The test code was deleted immediately but not before it was shared on GitHub.
About the flaw
Last week, Microsoft had warned of the unpatched RCE vulnerability tracked as CVE-2021-34527. The flaw allows hackers to install malicious programs, access or modify data on victims’ systems, and create new accounts.
What’s patched and what’s not?
Experts noted that the Print Spooler service runs by default on Windows systems and hence, an immediate patch is necessary.
Microsoft issued patches for Windows Server 2019, Windows Server 2012 R2, Windows Server 2008, Windows 8.1, Windows RT 8.1, and other supported versions of Windows 10.
It even issued patches for Windows 7, whose support officially ended last year.
Patches for Windows Server 2012, Windows Server 2016, and Windows 10 Version 1607 are not available and will be released soon.
However, a handful of researchers claimed that RCE and local privilege escalation (LPE) flaws were still exploitable on a fully patched Microsoft server. They further emphasized that the disablement of the vulnerable print spooler service could be a safer option.
Manual fix
For users who couldn’t receive an update, Microsoft recommends they manually disable the Print Spooler service or disable inbound remote printing.
To disable it, users need to pass the "Stop-Service -Name Spooler -Force and Set-Service -Name Spooler -StartupType Disabled" command through PowerShell.
Further, inbound remote printing can be disabled by following these steps. Go to Computer Configuration > Administrative Templates > Printers and switch off the Allow Print Spooler to accept client connections option.
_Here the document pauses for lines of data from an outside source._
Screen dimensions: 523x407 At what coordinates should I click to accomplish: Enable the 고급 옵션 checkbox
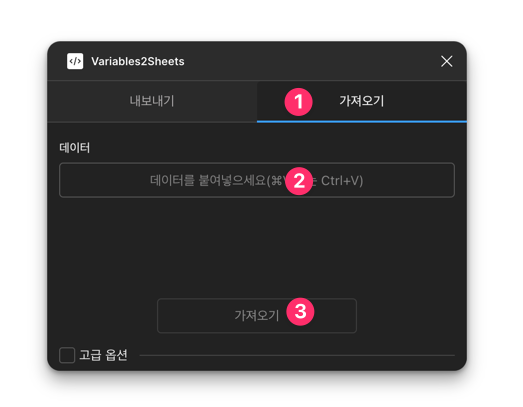click(x=67, y=355)
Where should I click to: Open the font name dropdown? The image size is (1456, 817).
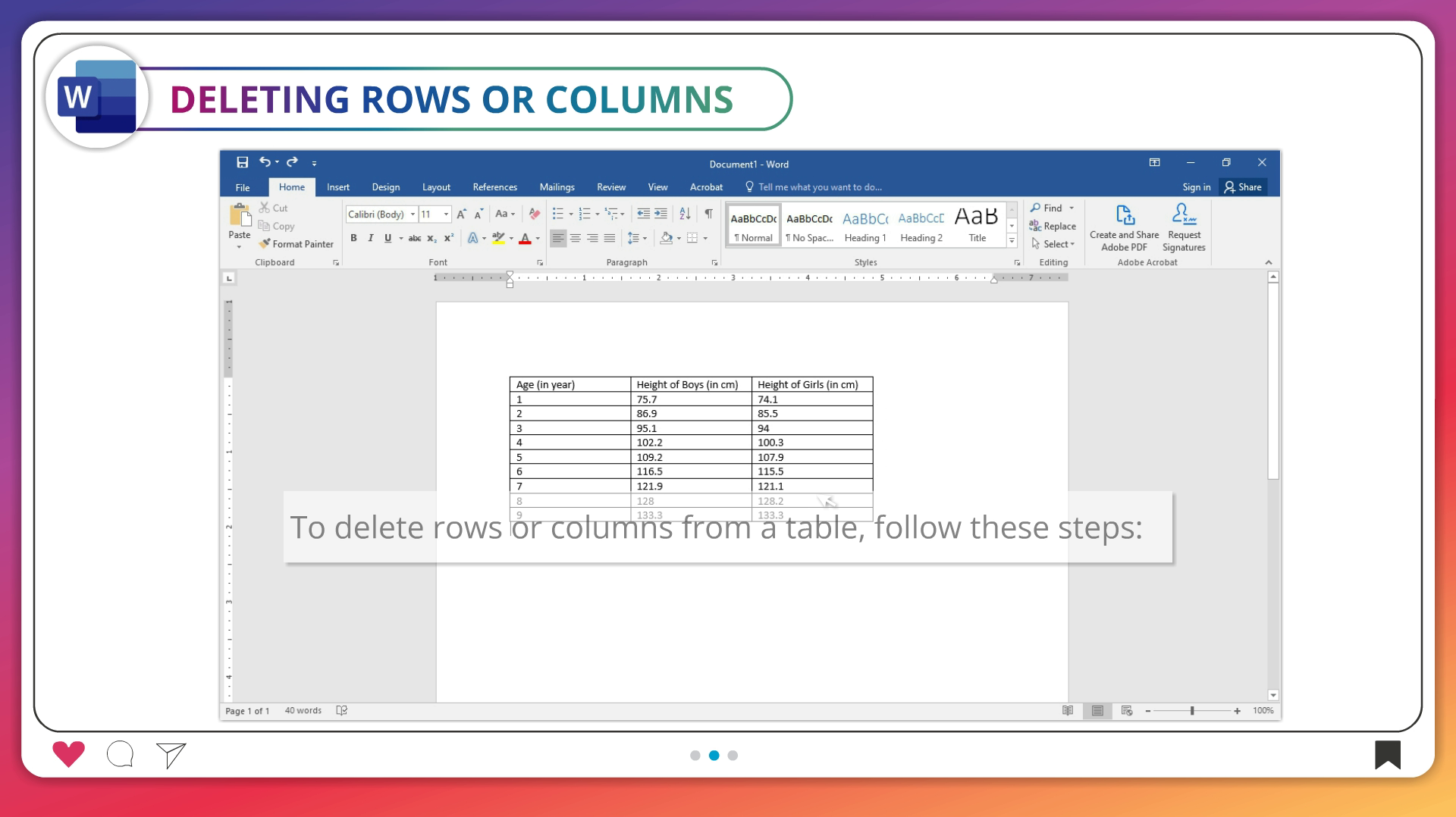coord(413,214)
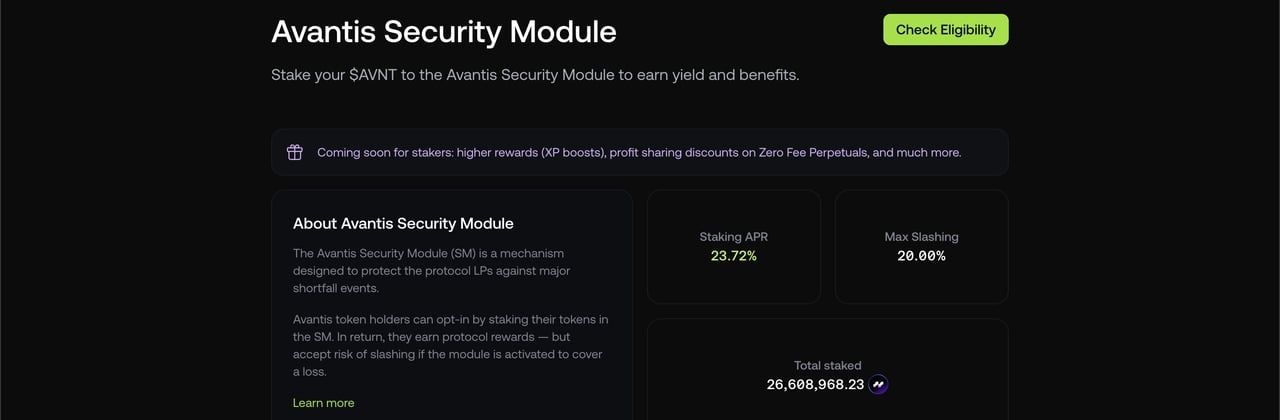Select the 26,608,968.23 total staked amount

(x=815, y=384)
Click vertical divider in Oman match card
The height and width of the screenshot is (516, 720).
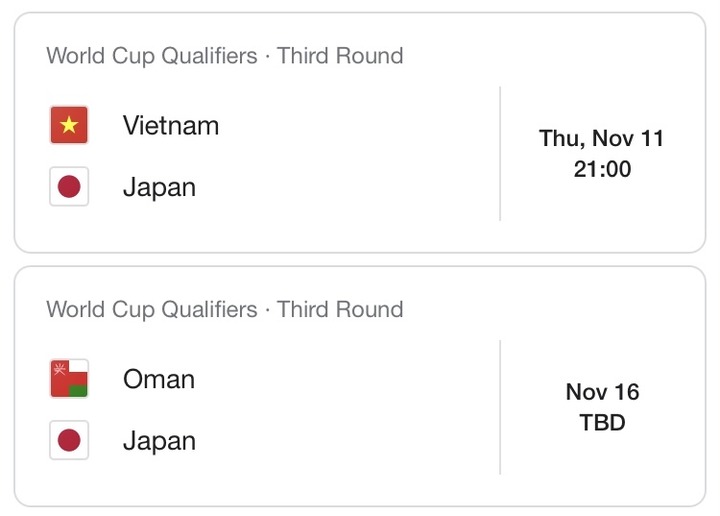[500, 407]
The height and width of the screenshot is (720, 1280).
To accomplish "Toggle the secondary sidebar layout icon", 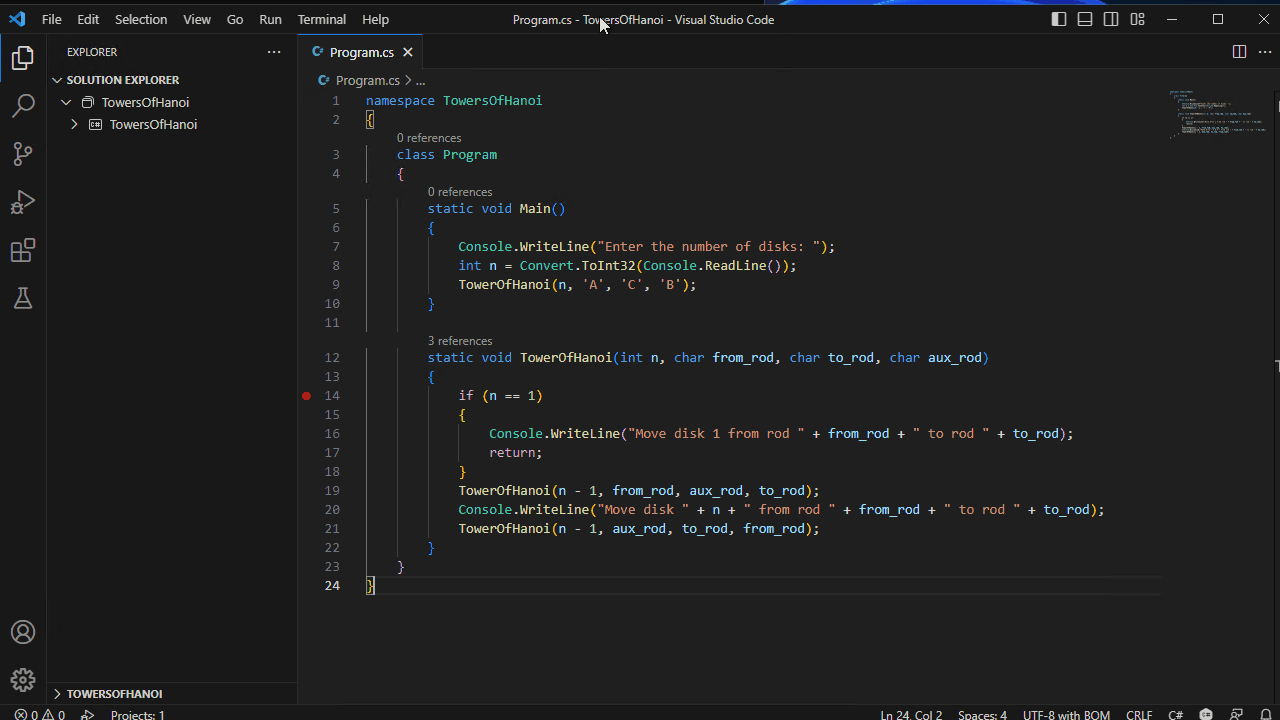I will (1110, 18).
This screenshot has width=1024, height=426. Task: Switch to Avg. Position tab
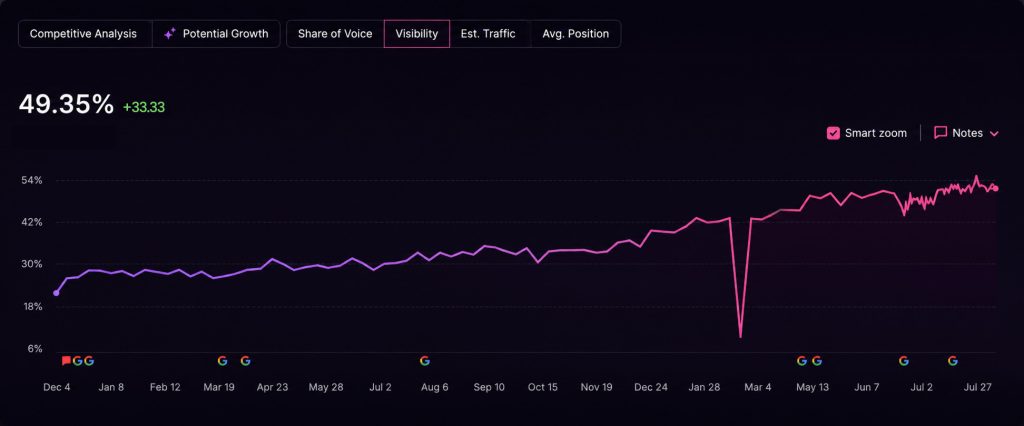pos(575,34)
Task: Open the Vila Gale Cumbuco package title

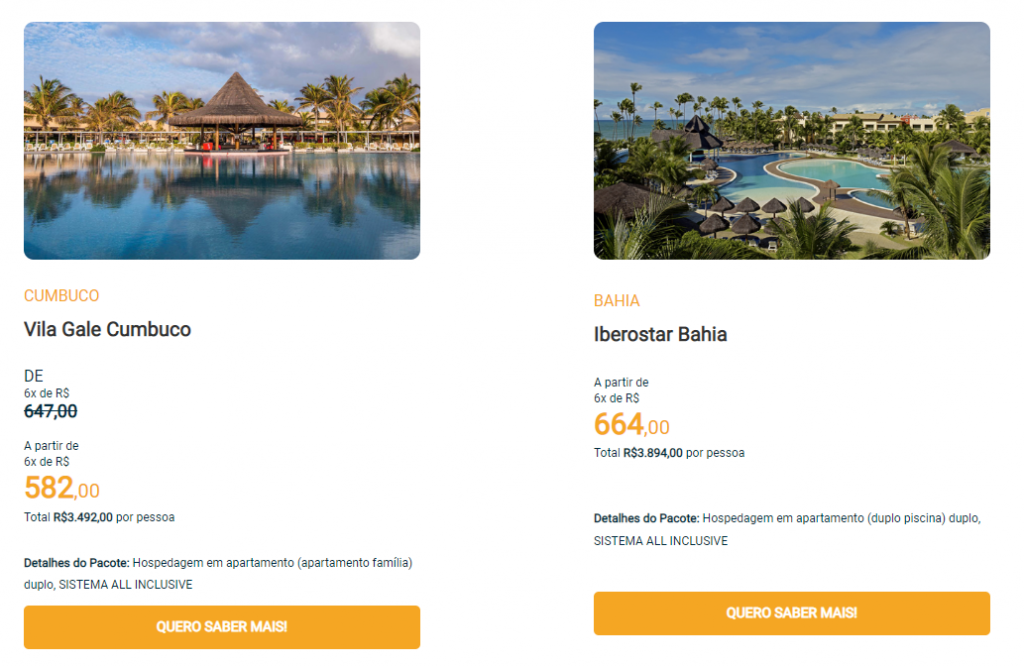Action: (x=107, y=329)
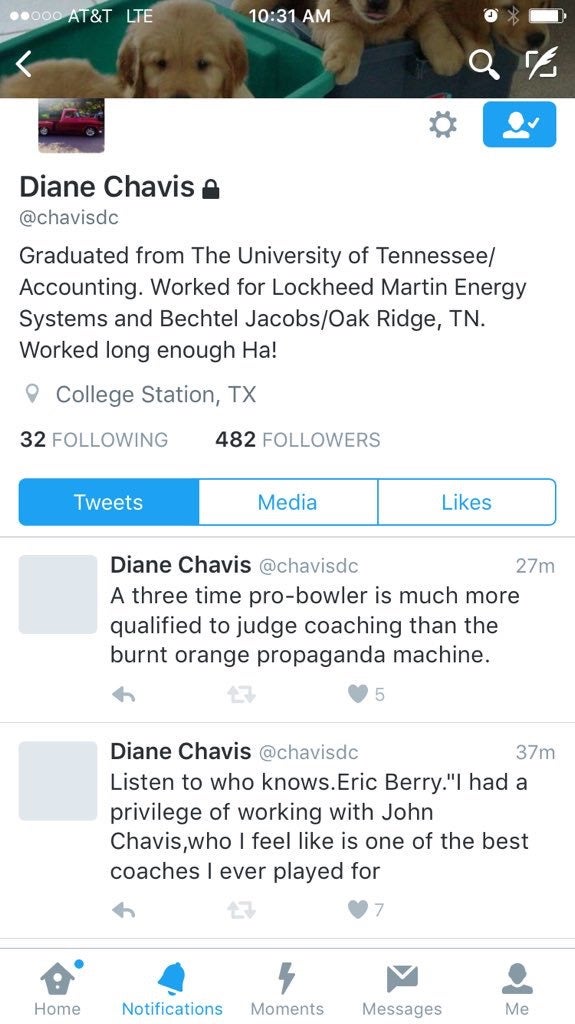Tap the back arrow icon
This screenshot has width=575, height=1024.
[24, 64]
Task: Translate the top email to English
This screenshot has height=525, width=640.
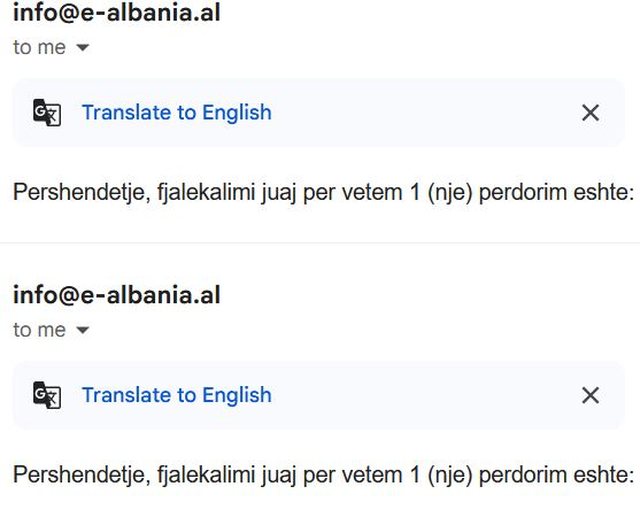Action: coord(176,112)
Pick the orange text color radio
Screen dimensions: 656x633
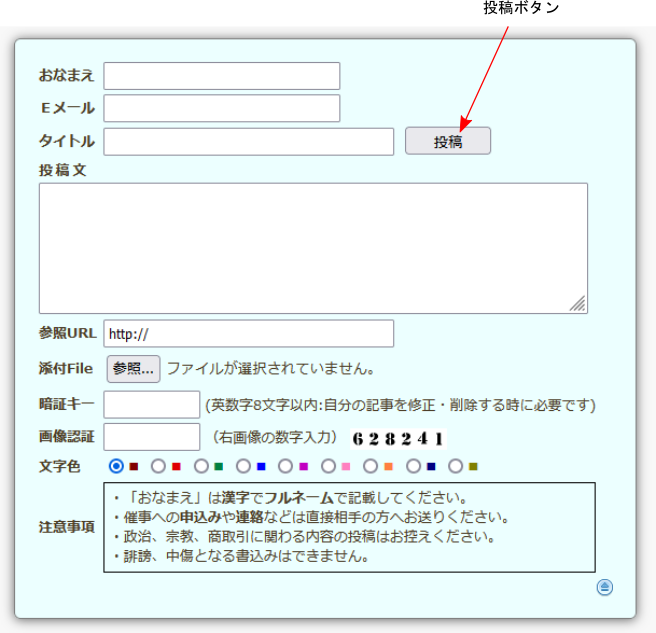(371, 466)
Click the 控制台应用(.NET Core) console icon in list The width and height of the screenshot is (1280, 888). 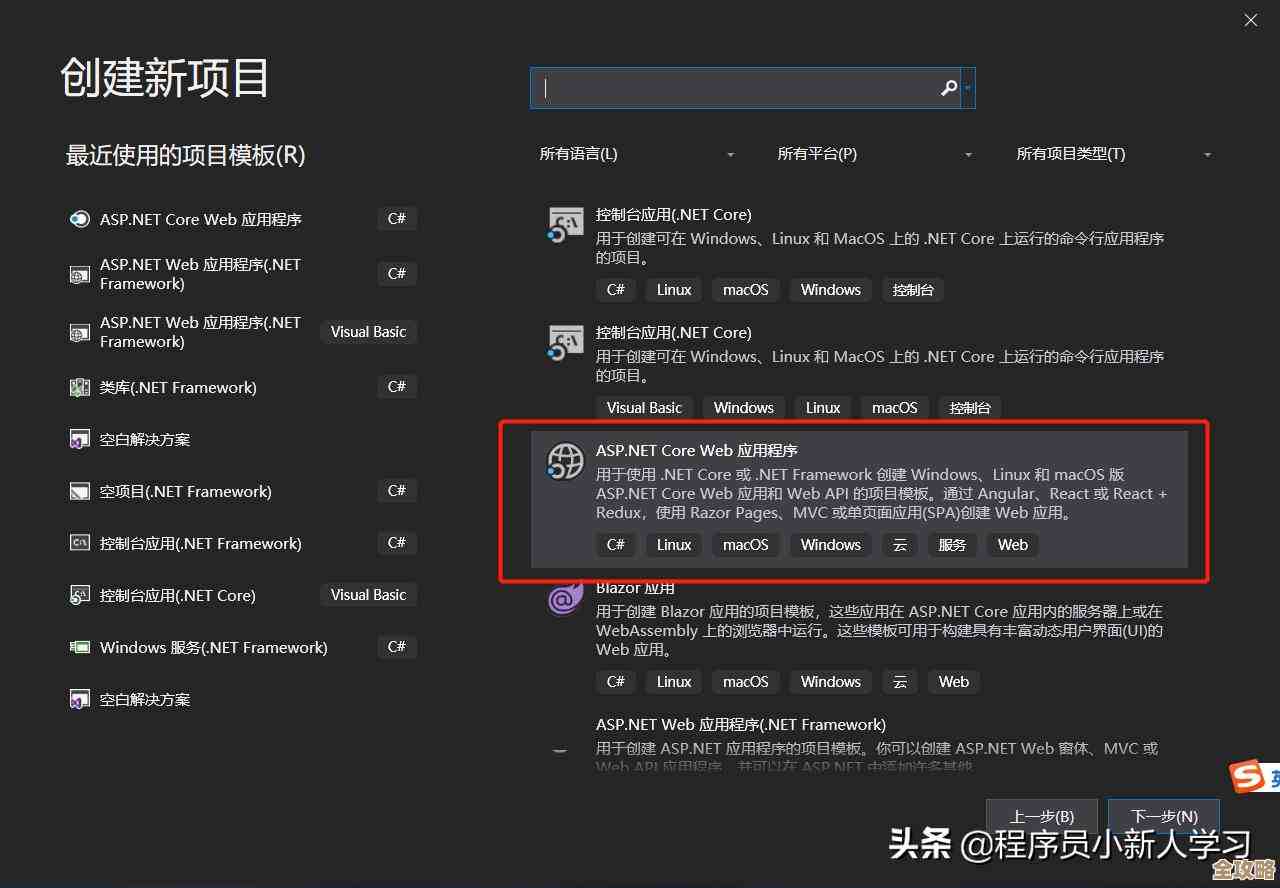coord(565,224)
At last, restart the Print Spooler service.
More critical vulnerability warnings
Lately, Taiwanese vendor QNAP and several other firms have also addressed critical vulnerabilities in respective devices.
QNAP released a security advisory wherein it addressed a critical vulnerability that could be exploited by cybercriminals to compromise vulnerable NAS devices. Also, a command injection vulnerability, tracked as CVE-2020-2509, was spotted in QNAP NAS operating systems QTS and QuTS Hero, in April.
German experts found multiple critical and high-severity vulnerabilities in PLC and HMI products manufactured by WAGO, a Germany-based electrical connection and automation solutions firm.
Phoenix Contact, an industrial solutions provider, was notified of critical vulnerabilities in its multiple products leading to DDoS and high-severity bypass threats.
Many users last month reported about their Western Digital MyBook Live and Live Duo hard drives being completely wiped off. It was done by an unknown hacker group that exploited an unaddressed vulnerability from 2018.
Final thoughts
Microsoft reportedly took a couple of days to issue an alert about this 0-day flaw. However, no harm has been reported so far. Windows users are advised to stay alert for more such announcements.